PSL ostrożne jeśli chodzi o zmiany w prawie wyborczym. Nie wykluczył ich prezydent. Bronisław Komorowski prowadzi w tej sprawie konsultacje, między innymi z konstytucjonalistami i prawnikami. Powodem rozpoczęcia dyskusji jest zamieszanie przy liczeniu wyników pierwszej tury wyborów samorządowych. System informatyczny Państwowej Komisji Wyborczej zawiódł i głosy trzeba było liczyć ręcznie, przez co oficjalne wyniki poznaliśmy dopiero po 6 dniach.

Szef klubu PSL Jan Bury zaznaczył w rozmowie z Informacyjną Agencją Radiową, że niektóre pomysły zmian w prawie wyborczym są interesujące. Polityk chwali na przykład pomysł kadencyjności członków PKW. Jednocześnie podkreśla, że dyskusja na ten temat potrwa przynajmniej rok. Nie róbmy niczego pochopnie - powiedział. Dodał, że przez to, iż PiS-owi i SLD nie podoba się wyborczy wynik, nie powinno się - jak się wyraził - przeorać prawa wyborczego.

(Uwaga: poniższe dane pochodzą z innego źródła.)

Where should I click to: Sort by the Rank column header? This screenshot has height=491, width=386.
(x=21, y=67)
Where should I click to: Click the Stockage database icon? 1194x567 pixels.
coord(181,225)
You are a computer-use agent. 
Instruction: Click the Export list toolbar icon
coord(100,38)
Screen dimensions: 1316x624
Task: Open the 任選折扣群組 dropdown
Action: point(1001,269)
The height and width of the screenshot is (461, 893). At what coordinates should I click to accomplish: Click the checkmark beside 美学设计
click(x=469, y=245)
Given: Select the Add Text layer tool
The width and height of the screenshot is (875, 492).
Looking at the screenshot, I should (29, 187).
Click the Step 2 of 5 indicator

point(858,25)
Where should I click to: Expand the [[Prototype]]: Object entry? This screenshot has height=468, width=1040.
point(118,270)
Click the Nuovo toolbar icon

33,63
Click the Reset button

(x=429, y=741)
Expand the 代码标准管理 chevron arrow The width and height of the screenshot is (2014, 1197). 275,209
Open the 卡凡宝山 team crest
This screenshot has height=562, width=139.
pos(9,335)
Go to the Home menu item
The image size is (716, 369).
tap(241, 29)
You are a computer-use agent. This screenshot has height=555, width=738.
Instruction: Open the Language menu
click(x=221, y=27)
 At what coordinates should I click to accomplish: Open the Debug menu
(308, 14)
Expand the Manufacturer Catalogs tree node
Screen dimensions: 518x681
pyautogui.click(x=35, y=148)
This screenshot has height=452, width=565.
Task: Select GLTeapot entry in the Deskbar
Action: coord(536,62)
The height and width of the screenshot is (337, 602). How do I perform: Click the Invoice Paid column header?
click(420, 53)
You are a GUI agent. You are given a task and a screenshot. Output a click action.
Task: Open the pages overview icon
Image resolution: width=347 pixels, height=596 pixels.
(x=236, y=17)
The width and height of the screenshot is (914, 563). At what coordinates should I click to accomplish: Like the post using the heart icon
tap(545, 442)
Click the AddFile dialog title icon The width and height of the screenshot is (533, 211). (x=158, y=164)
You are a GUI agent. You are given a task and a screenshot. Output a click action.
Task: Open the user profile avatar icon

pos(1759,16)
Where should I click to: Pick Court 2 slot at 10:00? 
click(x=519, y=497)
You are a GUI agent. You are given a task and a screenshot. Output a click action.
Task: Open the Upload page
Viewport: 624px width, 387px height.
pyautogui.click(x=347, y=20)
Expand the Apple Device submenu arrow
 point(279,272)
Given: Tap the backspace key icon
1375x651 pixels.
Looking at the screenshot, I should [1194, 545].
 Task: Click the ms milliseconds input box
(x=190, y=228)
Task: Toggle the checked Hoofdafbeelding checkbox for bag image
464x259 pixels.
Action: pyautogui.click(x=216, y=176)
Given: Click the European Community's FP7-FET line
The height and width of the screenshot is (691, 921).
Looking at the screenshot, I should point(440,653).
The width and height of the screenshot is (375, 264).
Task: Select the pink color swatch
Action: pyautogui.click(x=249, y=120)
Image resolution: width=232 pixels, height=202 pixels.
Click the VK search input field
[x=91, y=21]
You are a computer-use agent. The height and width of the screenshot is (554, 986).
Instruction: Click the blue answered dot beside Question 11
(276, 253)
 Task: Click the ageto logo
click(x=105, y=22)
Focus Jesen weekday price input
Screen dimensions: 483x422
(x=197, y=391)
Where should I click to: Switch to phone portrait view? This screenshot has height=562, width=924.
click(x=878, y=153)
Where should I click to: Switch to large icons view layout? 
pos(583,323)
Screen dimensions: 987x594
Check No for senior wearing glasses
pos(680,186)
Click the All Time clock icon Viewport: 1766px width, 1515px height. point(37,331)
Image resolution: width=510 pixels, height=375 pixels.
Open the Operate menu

Bury podkreśla, że wybory samorządowe są skomplikowane. Są trzy szczeble i jeszcze wybieramy bezpośrednio wójta, burmistrza i prezydenta miasta - mówi. Według niego, stąd najprawdopodobniej wyższa, niż przy innych wyborach, liczba głosów nieważnych. Dodał też, że przy ostatnich wyborach samorządowym zawiódł system informatyczny, a nie członkowie poszczególnych komisji wyborczych. Jego zdaniem, w krótkim czasie powinno znaleźć się dobrą, ale nie tanią firmę, która opracuje nowy system informatyczny dla PKW.
Tymczasem Prawo i Sprawiedliwość złożyło w Sejmie projekt ustawy dotyczący skrócenia kadencji sejmików wojewódzkich. Wybrano je 16 listopada.